By Barbara Lewis and Tiisetso Motsoeneng

LONDON/JOHANNESBURG, Oct 27 (Reuters) - Shares in Anglo American are up more than 200 percent this year, like prices of the coking coal it mines, and yet the group is sticking to an overhaul accelerated when commodity markets were rock bottom and it was in deep trouble.

Now that Anglo American is the best performing blue chip on the London Stock Exchange and some minerals have rebounded, shareholders want the firm to achieve top prices as it sells swathes of its bulk commodities business under a strategy of concentrating on high value minerals.

The global miner hatched the strategy three years ago. However, it needed to speed up the asset sales and job cuts last year, when its shares dived 75 percent as investors worried about the group's ability to cope with a heavy debt burden during the commodity slump.

Since last December's announcement that Anglo American would offload three-fifths of its assets and focus on diamonds, platinum and copper, the rally in bulk commodity prices has transformed the market mood.

Bulk commodities such as coal and iron ore are generating cash for Anglo American, and shareholders are demanding that these assets are disposed of at high prices - or not at all.

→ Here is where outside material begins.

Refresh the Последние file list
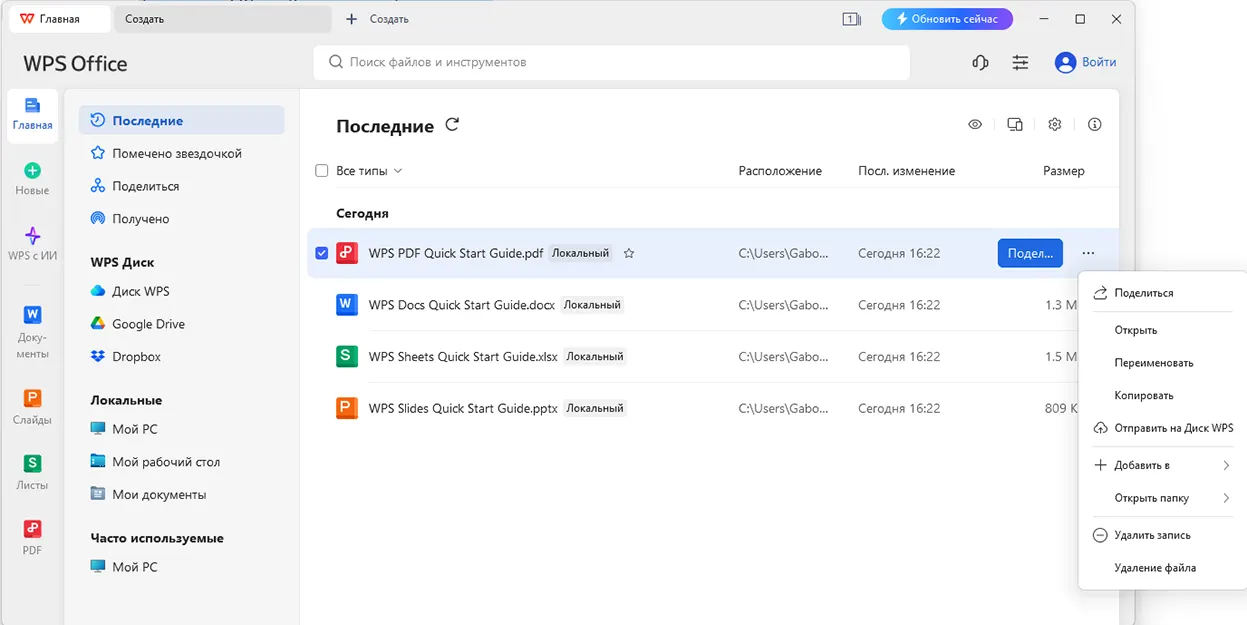Viewport: 1247px width, 625px height. click(452, 125)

Chief Executive Mark Cutifani rules out a fire sale and says Anglo American will reduce its portfolio of businesses at its own pace, agreeing deals when the price is right.

"We said at the outset in 2013 that we needed to focus the portfolio. So, the asset strategy hasn't changed, but we needed to accelerate at the end of 2015," Cutifani told Reuters this week. "That is what we are doing and we are progressing pretty well to that plan."

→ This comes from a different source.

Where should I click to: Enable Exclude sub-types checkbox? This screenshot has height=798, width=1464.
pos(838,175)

Questioning of the divestment policy intensified after the appointment in September of a new chief financial officer with a track-record at iron ore giant Fortescue - even though iron ore is one of the assets Anglo American says is no longer central to its portfolio.

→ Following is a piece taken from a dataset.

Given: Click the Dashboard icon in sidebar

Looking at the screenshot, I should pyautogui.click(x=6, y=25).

Robust production results this week reinforced the view that the firm has less need to sell assets that are generating cash.

The group's top shareholder, South Africa's state-owned Public Investment Corp, is critical. "The PIC is not in favour of Anglo American's asset sale plan in its current format. Talks are ongoing to see what's best of all for shareholders," a source familiar with the fund's thinking told Reuters.

PIC fears that much of Anglo American's South African assets will be sold piecemeal to foreign buyers. "The PIC would like to see a break-up where Anglo creates an Africa-focused local company, owned and run by South Africans, and keeps its overseas operations," the source said.